The researchers found that high levels of silicon concentrations decreased insect growth and root consumption, the latter by 71 percent.
Because the silicon doesn’t affect grazing livestock, Hiltpold said that it also will not affect humans when, for example, a person consumes boiled carrots or sweet corn.
Hiltpold said they chose the cane grub for their study because it is a major pest in Australia.
“Sugar cane is a big industry in Australia, and these larvae are really causing a lot of damage to it. These grubs can be pretty big—their diameter can be as big as my thumb,” Hiltpold said. “As soil pests, they are really hard to control because they are hard to reach with insecticides and they are hard to monitor.
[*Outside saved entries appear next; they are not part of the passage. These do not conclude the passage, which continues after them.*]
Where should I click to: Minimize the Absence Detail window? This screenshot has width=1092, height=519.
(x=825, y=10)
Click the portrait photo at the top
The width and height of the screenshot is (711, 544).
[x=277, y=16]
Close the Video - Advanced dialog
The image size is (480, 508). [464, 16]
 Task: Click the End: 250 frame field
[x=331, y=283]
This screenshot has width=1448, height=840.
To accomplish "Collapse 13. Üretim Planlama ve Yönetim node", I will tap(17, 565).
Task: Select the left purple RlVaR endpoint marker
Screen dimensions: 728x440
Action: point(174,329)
We don’t really know where they are before we see the damage on the plant, and then usually it’s too late. Having options to control them is always good.”
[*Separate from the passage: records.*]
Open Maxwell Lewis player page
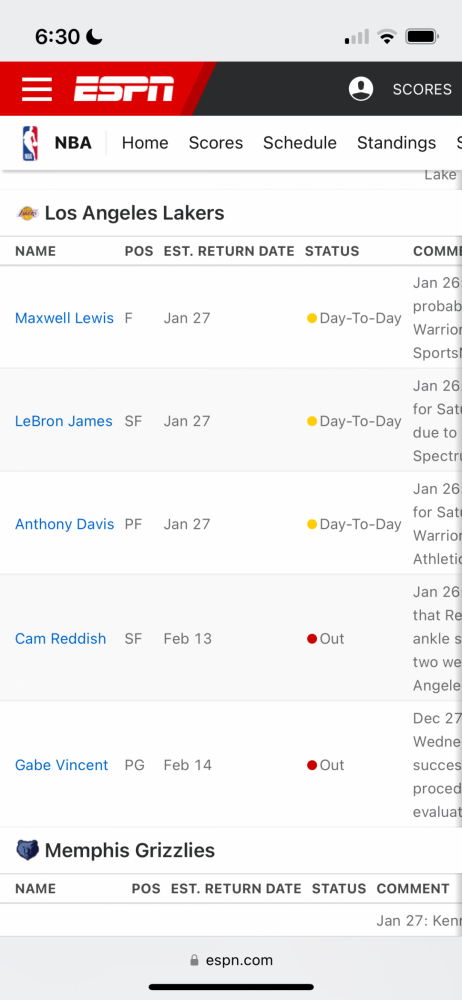Image resolution: width=462 pixels, height=1000 pixels. click(x=64, y=318)
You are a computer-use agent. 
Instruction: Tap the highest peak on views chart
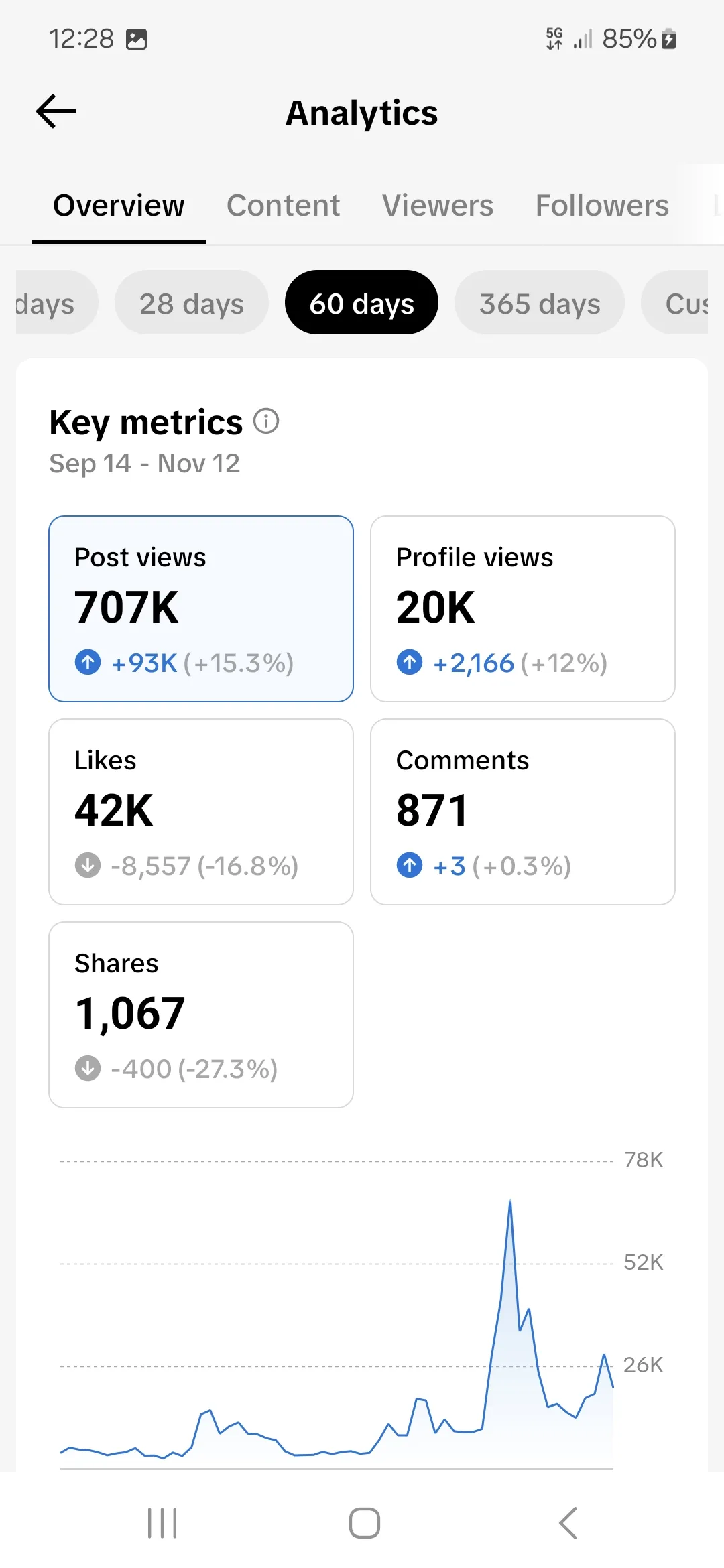[510, 1201]
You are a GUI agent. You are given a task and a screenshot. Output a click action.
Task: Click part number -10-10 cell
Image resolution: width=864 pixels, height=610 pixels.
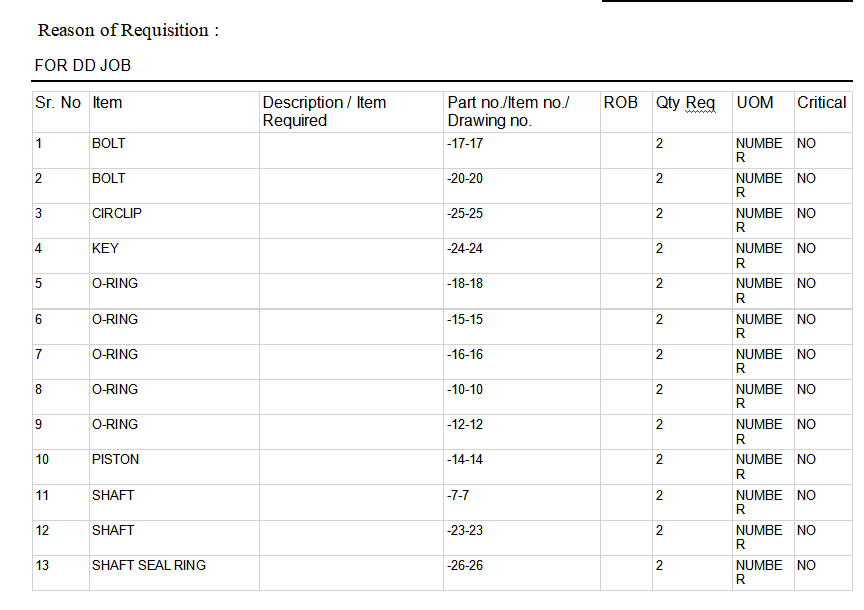click(465, 390)
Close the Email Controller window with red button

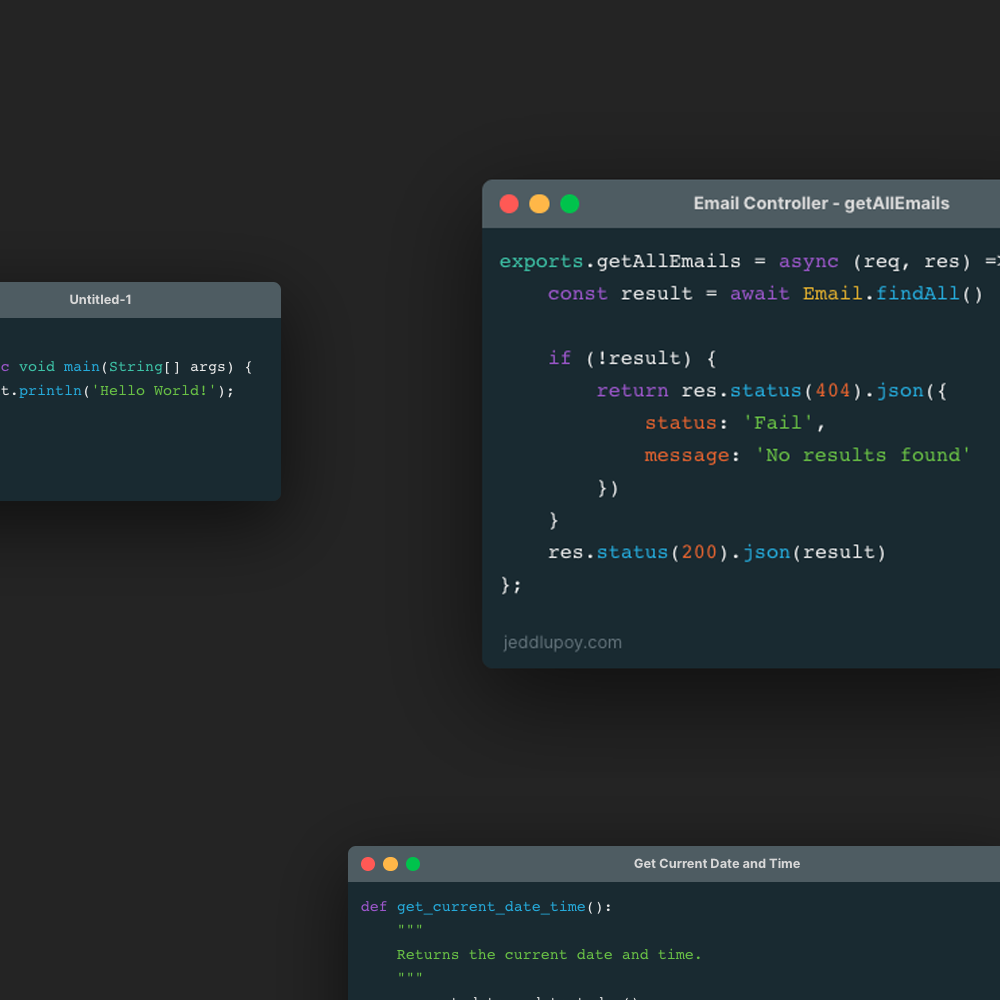click(509, 204)
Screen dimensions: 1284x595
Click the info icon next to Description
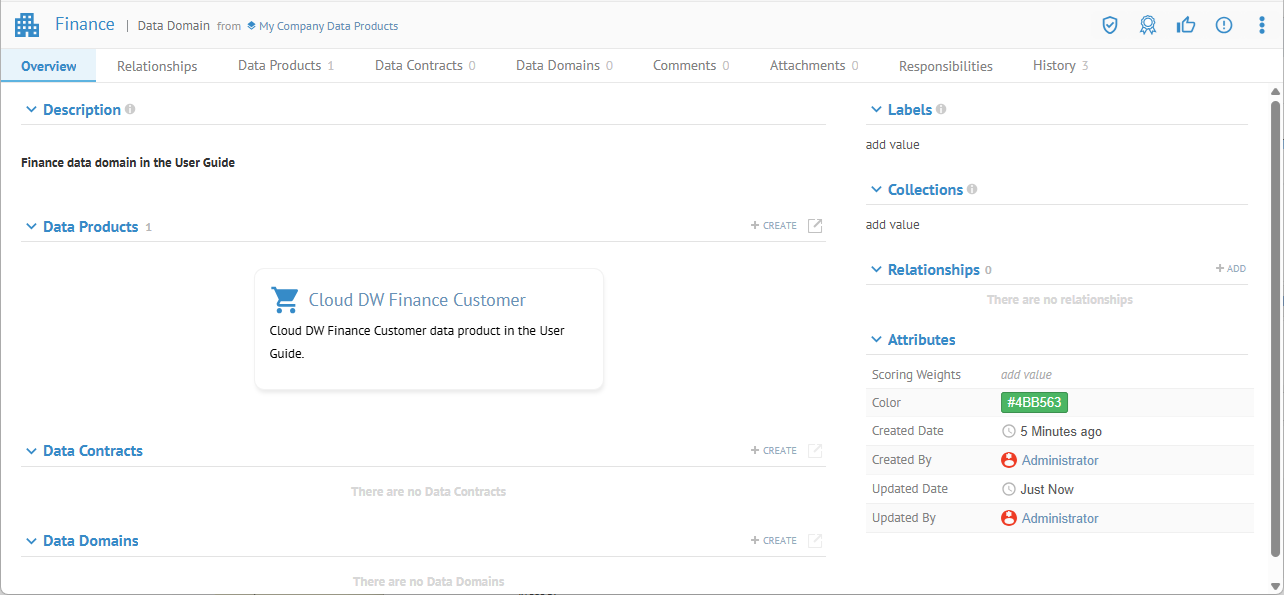[130, 109]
The option of using silicon to naturally strengthen the plant’s defenses against the cane grub would be both environmentally friendly and economically attractive to growers, as they would not have to spray as much to protect their crops.
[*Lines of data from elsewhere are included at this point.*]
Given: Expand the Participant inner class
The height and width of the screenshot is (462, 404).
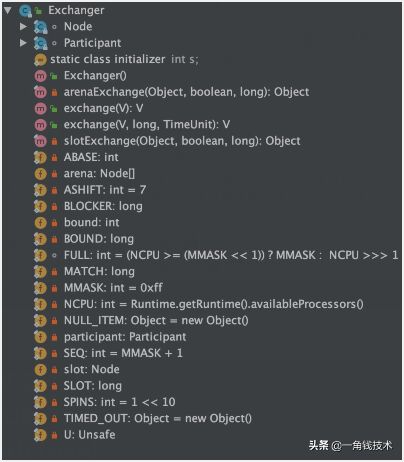Looking at the screenshot, I should (x=23, y=43).
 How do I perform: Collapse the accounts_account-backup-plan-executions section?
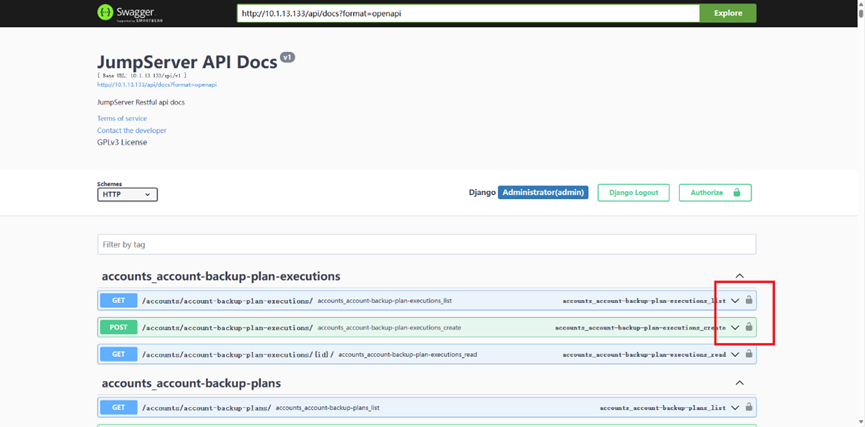pos(739,276)
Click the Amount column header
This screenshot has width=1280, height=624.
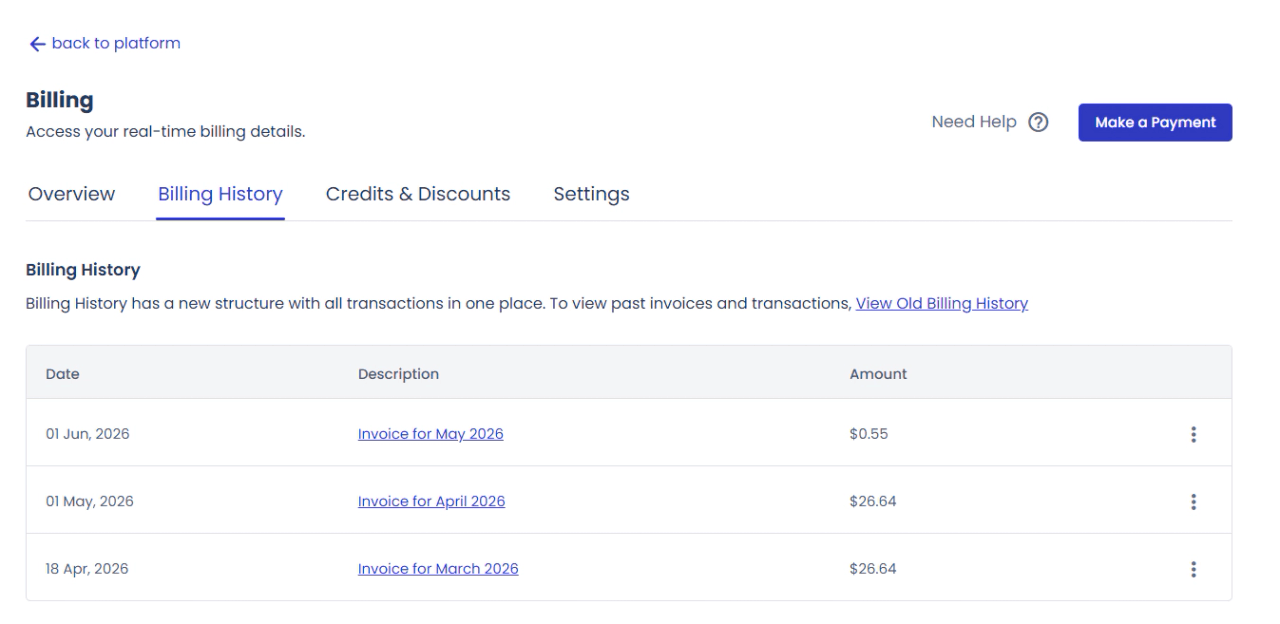[x=878, y=374]
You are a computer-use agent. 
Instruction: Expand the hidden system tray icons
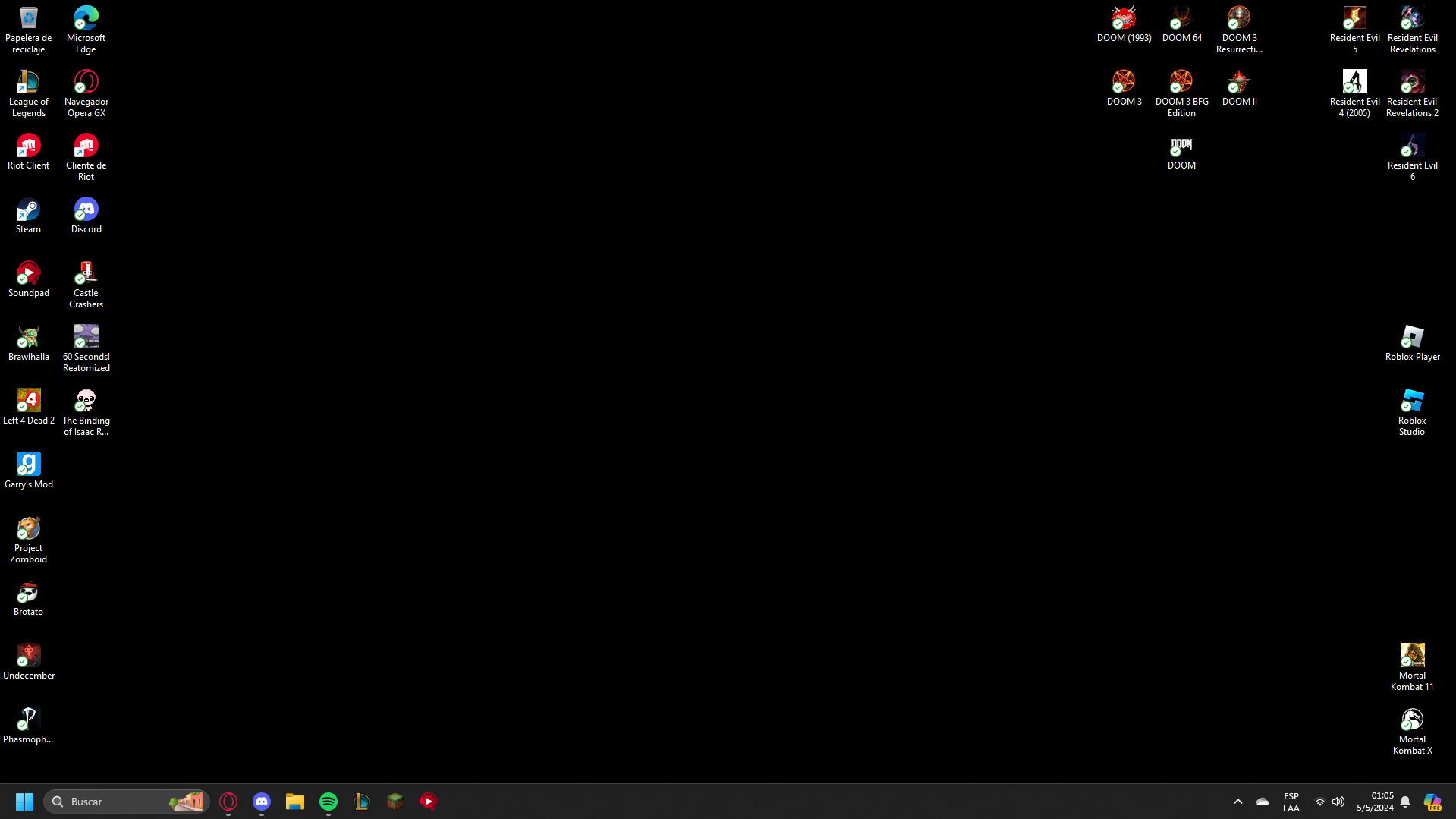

“The idea of amending crops with silicon in general is that, OK, we have this element that is naturally present. The only thing is that it’s not bio-available so it cannot be taken up by the plant as is, but if we add a little bit of bioavailable silicon to the field, then it boosts the plant’s biomass,” said Hiltpold. “The plant productivity is increased and also the plant defenses are increased because the silicon accumulates in the tissue above and below ground and helps the plants to cope with insect as well as mammal herbivory.”
Hiltpold said this research could be applicable to other types of plants besides sugarcane.
He also said that in addition to the plants’ interaction with the silicon, the fungi had a surprising impact on the insects.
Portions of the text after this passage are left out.